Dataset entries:
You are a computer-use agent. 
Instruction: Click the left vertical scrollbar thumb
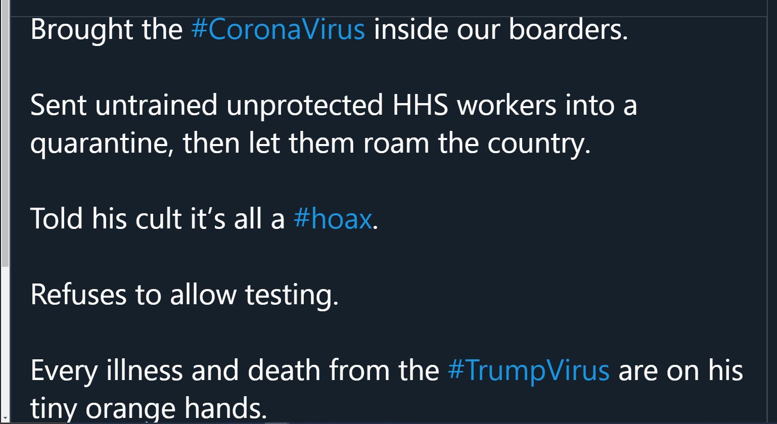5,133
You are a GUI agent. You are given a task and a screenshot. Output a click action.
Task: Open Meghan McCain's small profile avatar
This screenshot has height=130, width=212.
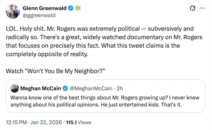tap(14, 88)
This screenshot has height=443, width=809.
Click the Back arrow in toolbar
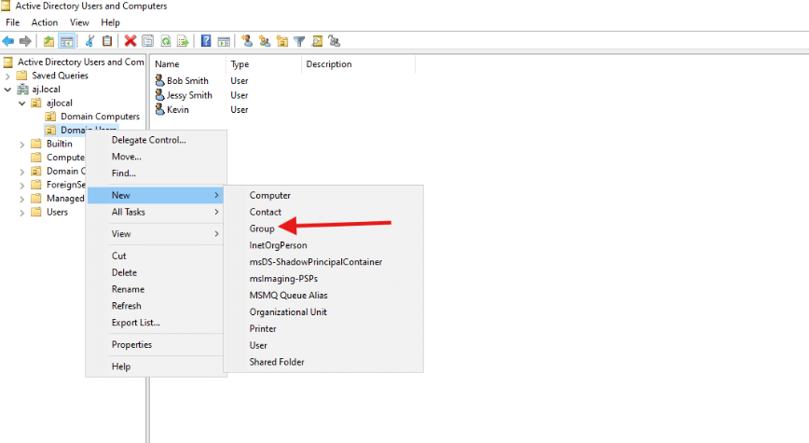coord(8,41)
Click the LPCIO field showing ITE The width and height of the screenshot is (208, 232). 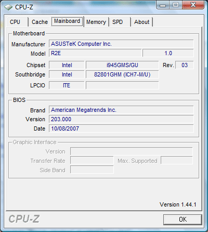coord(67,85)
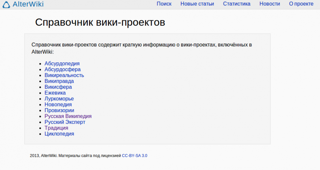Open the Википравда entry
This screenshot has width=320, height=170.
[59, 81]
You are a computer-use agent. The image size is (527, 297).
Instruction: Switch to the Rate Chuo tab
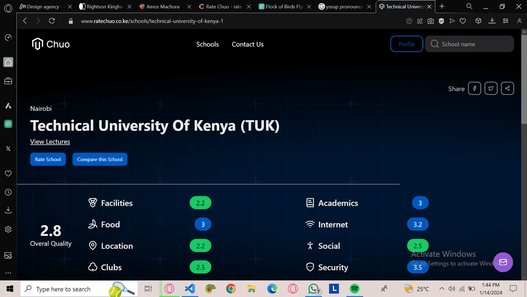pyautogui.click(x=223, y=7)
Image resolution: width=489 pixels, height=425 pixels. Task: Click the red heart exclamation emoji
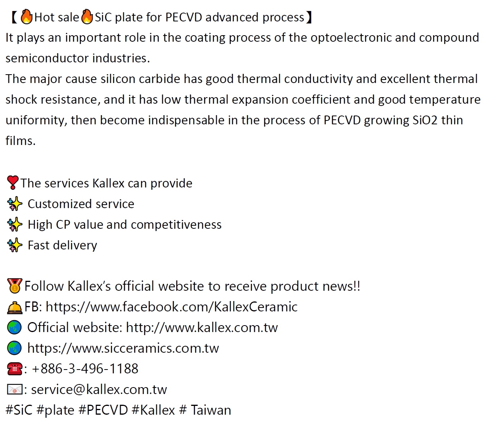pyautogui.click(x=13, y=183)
...
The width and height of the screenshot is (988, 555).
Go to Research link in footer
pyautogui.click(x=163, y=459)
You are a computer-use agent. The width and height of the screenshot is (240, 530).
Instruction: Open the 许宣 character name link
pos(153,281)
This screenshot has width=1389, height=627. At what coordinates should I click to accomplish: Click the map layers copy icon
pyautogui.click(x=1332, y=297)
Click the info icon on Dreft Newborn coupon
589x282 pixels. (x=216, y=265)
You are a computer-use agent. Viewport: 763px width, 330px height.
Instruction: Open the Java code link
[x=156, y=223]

Task statement:
Rewrite the lines from the one with "Image resolution: width=489" to the one with "pyautogui.click(x=13, y=183)", swapping "red heart exclamation emoji" for "heavy heart exclamation emoji" and keeping everything else the same. Omit the pictures from your answer.

Written solution:
Image resolution: width=489 pixels, height=425 pixels. Task: Click the heavy heart exclamation emoji
pyautogui.click(x=13, y=183)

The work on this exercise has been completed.